**Task brief:** What is needed here is every line of the records that includes "give".

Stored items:
Content starts

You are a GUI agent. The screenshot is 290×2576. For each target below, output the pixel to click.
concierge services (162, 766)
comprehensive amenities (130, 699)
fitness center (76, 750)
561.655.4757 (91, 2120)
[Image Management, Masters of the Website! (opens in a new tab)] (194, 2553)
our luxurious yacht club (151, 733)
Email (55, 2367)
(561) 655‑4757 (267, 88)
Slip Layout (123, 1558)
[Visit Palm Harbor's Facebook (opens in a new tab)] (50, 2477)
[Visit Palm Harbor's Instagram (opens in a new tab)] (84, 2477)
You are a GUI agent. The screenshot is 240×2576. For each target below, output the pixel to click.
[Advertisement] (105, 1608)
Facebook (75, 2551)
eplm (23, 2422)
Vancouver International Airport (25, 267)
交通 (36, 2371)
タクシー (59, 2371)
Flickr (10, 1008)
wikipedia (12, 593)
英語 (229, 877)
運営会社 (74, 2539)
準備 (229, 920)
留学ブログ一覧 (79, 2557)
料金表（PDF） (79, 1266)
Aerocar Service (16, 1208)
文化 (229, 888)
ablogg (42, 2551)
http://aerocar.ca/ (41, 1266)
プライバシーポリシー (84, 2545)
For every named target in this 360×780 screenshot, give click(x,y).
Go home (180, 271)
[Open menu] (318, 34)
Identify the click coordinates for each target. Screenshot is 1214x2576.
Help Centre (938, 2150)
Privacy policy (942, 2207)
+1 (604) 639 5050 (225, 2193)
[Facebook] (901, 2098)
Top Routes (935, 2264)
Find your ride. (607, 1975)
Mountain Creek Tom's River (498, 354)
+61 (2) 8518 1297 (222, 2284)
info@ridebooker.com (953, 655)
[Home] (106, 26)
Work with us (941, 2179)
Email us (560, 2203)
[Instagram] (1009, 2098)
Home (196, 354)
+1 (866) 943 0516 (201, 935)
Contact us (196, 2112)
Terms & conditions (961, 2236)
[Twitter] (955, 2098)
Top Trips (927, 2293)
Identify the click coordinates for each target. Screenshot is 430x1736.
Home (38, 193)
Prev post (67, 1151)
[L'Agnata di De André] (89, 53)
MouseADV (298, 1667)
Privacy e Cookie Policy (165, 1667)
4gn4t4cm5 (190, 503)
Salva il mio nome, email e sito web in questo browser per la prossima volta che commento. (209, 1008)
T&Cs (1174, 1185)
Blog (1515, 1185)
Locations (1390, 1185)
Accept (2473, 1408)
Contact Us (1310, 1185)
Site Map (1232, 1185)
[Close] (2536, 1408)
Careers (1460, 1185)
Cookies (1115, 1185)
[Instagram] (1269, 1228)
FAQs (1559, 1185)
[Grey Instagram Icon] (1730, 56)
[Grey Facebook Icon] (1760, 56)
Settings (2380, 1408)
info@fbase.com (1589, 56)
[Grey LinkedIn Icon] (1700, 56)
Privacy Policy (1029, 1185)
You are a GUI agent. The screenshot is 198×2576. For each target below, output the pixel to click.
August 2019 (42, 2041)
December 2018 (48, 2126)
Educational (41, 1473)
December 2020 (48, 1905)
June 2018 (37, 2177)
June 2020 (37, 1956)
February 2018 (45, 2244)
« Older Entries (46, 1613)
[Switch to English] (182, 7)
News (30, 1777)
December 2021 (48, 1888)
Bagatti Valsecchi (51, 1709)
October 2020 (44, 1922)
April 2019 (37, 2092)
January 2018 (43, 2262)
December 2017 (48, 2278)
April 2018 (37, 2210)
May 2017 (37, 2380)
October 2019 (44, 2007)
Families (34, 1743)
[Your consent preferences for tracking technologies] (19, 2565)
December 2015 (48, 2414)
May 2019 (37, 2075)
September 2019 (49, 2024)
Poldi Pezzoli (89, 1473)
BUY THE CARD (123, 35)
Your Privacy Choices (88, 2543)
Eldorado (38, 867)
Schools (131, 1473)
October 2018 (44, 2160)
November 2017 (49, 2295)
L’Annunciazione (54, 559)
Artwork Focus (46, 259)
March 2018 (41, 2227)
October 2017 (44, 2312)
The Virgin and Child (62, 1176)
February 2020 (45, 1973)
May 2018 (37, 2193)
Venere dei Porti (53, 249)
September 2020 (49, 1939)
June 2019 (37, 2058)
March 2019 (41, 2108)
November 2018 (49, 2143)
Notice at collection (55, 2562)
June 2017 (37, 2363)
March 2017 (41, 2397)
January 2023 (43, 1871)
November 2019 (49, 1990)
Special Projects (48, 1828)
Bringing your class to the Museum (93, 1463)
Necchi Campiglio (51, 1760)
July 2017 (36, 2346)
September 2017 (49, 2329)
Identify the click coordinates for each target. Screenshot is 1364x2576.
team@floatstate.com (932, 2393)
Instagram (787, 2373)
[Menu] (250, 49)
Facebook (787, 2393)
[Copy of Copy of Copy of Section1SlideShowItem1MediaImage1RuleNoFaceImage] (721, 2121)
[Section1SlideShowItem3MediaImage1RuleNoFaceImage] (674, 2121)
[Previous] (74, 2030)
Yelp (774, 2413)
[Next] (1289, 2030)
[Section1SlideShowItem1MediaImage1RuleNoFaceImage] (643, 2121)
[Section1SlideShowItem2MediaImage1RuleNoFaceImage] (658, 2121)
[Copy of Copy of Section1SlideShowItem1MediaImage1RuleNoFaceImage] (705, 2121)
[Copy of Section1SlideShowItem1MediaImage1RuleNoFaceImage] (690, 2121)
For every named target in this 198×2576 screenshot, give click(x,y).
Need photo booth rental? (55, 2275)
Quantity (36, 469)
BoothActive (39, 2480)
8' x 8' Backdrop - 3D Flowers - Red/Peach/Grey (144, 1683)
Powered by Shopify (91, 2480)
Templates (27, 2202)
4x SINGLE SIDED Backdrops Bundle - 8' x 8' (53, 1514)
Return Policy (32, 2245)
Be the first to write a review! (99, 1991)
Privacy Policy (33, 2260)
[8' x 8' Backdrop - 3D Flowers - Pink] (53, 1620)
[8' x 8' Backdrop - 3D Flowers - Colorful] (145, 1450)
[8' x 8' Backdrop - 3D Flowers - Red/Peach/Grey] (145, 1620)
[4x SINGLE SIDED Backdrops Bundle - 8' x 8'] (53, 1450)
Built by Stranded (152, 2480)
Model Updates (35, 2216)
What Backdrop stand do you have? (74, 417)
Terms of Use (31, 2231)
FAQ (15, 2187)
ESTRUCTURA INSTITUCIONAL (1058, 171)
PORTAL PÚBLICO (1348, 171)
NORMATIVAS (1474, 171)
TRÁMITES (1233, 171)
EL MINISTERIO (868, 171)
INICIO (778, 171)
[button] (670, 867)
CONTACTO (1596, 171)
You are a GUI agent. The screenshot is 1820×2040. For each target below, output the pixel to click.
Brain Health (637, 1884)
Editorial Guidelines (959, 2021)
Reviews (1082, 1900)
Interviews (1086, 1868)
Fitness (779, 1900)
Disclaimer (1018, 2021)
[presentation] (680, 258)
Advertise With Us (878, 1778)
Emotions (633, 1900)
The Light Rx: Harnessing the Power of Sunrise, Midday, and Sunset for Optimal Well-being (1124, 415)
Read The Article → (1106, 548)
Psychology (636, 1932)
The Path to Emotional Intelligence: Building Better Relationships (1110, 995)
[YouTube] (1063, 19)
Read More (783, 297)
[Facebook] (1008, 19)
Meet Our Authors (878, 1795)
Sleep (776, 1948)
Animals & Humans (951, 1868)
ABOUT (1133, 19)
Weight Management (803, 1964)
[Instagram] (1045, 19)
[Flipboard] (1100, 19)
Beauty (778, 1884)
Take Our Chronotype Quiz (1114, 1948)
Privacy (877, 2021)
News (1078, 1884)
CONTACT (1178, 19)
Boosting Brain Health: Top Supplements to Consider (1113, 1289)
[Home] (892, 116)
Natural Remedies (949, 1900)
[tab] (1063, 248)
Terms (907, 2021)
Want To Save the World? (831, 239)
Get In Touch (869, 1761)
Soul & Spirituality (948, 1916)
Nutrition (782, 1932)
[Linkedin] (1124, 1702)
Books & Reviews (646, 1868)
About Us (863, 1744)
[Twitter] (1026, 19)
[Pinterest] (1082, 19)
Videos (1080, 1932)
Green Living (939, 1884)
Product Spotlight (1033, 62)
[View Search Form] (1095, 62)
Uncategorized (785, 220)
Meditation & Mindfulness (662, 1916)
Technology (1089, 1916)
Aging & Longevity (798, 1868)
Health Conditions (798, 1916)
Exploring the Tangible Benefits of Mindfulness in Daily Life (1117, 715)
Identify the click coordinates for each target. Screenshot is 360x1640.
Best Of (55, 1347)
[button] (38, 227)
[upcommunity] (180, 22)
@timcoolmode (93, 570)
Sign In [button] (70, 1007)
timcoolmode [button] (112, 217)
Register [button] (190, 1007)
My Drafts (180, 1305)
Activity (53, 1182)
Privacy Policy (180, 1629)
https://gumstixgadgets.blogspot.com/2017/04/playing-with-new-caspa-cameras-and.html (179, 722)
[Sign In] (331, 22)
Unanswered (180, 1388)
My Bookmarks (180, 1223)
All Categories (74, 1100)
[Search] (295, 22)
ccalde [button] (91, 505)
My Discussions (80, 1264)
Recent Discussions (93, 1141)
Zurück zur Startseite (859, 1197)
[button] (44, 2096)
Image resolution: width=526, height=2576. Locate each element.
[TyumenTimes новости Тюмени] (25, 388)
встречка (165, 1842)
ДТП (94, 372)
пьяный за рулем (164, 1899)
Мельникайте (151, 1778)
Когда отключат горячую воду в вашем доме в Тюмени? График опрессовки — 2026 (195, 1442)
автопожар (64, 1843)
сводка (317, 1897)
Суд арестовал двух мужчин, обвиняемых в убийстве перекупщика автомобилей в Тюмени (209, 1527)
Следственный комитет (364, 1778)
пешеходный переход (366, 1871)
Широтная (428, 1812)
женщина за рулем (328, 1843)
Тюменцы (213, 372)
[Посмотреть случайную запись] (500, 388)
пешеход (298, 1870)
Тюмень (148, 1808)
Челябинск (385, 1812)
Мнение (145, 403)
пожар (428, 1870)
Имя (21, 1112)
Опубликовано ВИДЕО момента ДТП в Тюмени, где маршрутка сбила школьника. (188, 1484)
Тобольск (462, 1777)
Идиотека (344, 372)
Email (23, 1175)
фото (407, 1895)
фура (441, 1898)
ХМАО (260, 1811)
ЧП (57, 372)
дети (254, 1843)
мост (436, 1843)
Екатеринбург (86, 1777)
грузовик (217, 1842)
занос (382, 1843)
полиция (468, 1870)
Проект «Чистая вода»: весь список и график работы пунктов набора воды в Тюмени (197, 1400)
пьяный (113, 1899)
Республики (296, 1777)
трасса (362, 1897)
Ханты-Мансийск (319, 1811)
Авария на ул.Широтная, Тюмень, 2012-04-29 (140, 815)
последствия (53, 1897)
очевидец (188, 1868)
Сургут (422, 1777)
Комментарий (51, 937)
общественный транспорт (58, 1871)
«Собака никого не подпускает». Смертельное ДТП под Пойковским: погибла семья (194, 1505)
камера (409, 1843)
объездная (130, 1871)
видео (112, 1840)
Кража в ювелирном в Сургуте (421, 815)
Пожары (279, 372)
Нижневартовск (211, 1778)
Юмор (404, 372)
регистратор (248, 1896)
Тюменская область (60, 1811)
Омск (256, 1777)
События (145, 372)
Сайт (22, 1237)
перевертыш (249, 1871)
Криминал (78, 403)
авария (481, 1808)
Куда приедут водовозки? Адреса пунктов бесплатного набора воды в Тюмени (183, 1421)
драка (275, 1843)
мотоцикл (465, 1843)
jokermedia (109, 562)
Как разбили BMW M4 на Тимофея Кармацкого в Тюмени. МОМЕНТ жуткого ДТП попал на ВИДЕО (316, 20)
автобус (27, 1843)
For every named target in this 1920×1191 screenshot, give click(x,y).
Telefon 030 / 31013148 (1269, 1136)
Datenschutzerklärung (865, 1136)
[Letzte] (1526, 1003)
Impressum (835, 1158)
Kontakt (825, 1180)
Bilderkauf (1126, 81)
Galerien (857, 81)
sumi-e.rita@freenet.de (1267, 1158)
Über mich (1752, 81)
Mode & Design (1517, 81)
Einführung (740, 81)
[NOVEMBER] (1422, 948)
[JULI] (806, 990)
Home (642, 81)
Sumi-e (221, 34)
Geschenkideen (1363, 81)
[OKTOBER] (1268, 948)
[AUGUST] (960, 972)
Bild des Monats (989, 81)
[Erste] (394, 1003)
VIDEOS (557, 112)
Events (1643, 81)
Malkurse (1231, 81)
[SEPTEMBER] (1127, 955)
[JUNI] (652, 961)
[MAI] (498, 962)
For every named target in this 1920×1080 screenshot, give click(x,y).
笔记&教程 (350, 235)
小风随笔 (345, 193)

Content ends

**Result:**
For every named target in this 360×780 screenshot, give click(x,y).
For every named target in this 198×2576 screenshot, give click(x,y).
For every named target in this 1920×1191 screenshot, give click(x,y).
For every named target in this 1920×1080 screenshot, give click(x,y).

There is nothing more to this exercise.